L’éducation est le reflet de notre société : paradoxale, morcelée, conflictuelle, inégale et livrée désormais aux soubresauts du monde économique, informationnel, culturel et environnemental. Elle peut être aussi réactive, créative, structurée, éthique et citoyenne.
Un système mondial
"Apprendre aujourd'hui et (ré)apprendre demain avec le numérique » rédigé par la sociologue Sandrine Cathelat, présente l’analyse et le point de vue de Netexplo, l’observatoire mondial des nouvelles technologies.

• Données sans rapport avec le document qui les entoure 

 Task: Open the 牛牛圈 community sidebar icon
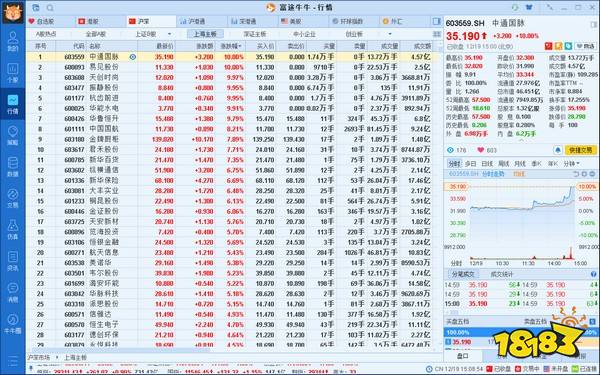point(13,324)
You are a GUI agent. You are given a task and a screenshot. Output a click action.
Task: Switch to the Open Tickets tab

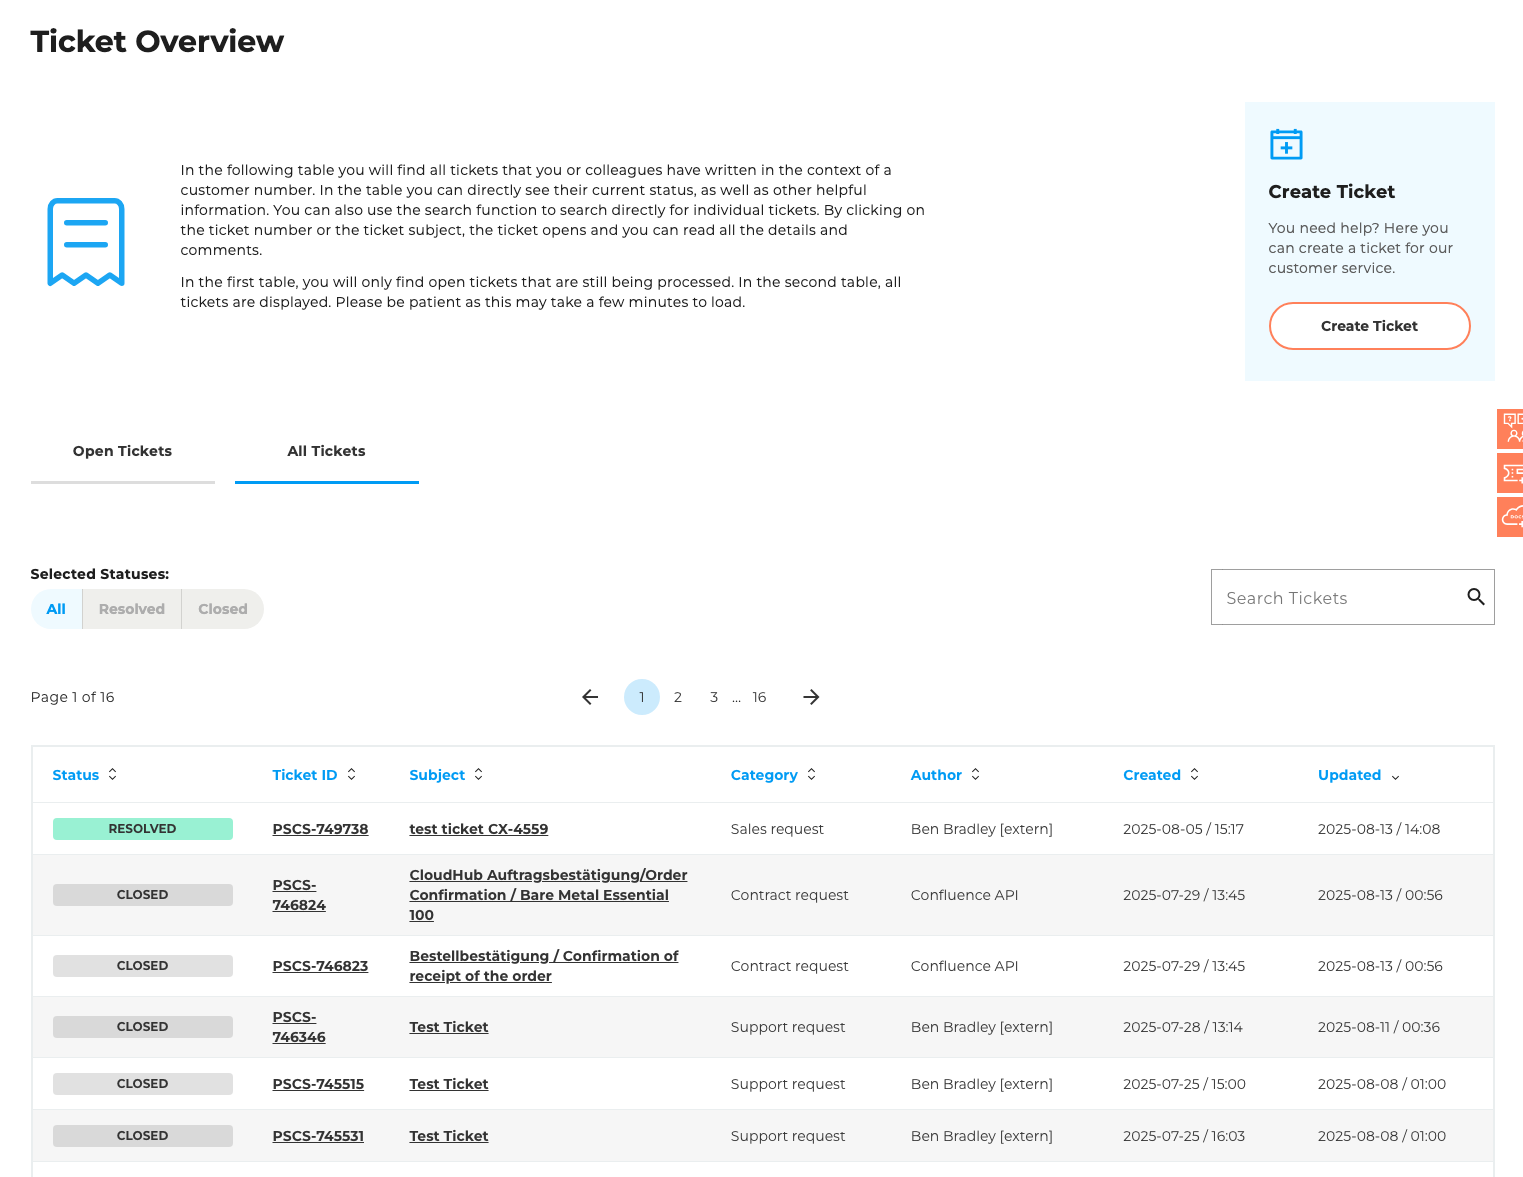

Nous devons faire face à un avenir qui n’a jamais été aussi incertain. La révolution numérique est une des causes de cette incertitude : que va-t-elle dessiner comme monde demain ? Mais ce serait sans compter l’environnement détraqué, l’obscurantisme galopant, la défiance institutionnelle, les crises sanitaires et tout le reste. Nous devons aborder un avenir incertain et notre système éducatif, conçu il y a vingt ans de cela, ne nous y prépare pas, bien au contraire.
Alors même que nous devons faire preuve d’audace, d’esprit d’aventure, de créativité, nous nous constatons amputés des talents pluriels et singuliers qui nous permettraient d’inventer l’avenir. Quelle mutation doit opérer le monde de l’éducation pour nous permettre d’envisager et de construire l’avenir qui nous fait face ?...
Cette facilité avec laquelle nous cherchons information et connaissance sur le web est-elle comparable à de l’apprentissage, est-elle le signe d’une envie d’apprendre ? Le savoir potentiel qui est à portée de main suppose-t-il une envie de tous d’y accéder ? Les opinions peuvent diverger sur ces points.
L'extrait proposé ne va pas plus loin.